Honan has written a four-page article for Wired describing how he became aware of the attacks, and what he learned about how they were perpetrated through his conversations with the hacker who did it. And the results are chilling. I had originally assumed the accounts fell to plain old social engineering, when someone tricks the person over the phone into telling them something they shouldn’t. But the hack ended up not involving human error at all—it took advantage of existing flaws in the way the security setup works, and how information from one site can be used to authenticate at another.
For example: anyone who can find out your name, billing address, and e-mail can add a new credit card number to your Amazon account by phone—then he can call back in and use that new credit card number as an authentication factor to change the e-mail on the account and send a password reset. While they couldn’t get access to the complete card numbers already stored on the account, and would probably be asked to re-enter the numbers to verify before they ordered, they could nonetheless see the last four digits—the same digits that Apple uses as an authentication to set a new iCloud password.
And Honan’s email address was scooped by checking for password recovery on Gmail. If you don’t have two-factor authentication enabled, Gmail will show enough of the recovery password to provide a guessable pattern.
And the security holes are all still there. Honan and other Wired reporters tried them out over the course of writing the story, and they still work. They’re inherent in the way the system works, and it’s not clear what, if anything, can be done about them.
Honan admits culpability in not backing his computer up, and linking his cloud accounts together. He reflects that using “Find My Mac” was a mistake because it was what allowed the hackers to wipe his computer remotely. And he suggests it’s a good idea to have a password recovery email that isn’t used for any other purposes and so can’t be used to gain access to accounts like Amazon or iCloud.
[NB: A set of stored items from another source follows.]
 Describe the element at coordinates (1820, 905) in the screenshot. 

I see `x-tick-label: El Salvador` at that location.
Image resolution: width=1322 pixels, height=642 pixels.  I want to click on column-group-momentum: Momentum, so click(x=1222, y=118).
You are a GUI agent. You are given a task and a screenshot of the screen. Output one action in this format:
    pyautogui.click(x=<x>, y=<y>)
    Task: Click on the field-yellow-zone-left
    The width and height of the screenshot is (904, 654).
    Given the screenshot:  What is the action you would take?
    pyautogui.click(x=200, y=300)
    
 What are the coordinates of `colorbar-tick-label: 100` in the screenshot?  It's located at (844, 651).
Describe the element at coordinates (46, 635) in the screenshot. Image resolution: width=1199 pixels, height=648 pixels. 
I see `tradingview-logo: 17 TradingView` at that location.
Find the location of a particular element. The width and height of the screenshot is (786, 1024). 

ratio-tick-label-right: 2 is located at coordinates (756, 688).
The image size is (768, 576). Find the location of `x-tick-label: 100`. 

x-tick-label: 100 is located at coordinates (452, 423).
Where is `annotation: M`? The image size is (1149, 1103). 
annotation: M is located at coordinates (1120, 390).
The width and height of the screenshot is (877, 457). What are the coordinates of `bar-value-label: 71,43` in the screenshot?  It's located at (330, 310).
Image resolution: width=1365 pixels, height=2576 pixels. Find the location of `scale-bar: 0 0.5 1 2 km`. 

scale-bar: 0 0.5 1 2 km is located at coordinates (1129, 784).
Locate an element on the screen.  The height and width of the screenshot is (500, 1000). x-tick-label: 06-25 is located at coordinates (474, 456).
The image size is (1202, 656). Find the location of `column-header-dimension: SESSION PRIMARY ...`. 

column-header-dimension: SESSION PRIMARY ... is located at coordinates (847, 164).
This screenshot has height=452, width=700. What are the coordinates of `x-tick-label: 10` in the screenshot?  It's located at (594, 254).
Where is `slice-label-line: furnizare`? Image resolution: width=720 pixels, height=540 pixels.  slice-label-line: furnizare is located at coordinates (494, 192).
But in the end, perhaps the scariest thing is that he didn’t come in for this attention because of anything he’d written or had done. The hackers just wanted to steal his three-character Twitter account, and the only reason they’d wiped his computer was to make it harder for him to get back into it.
So if you buy e-books, or music, or movies, or anything from Amazon, Apple, or Google, be warned. Your accounts might easily be compromised, if anyone has a reason to go after them—or just feels like it.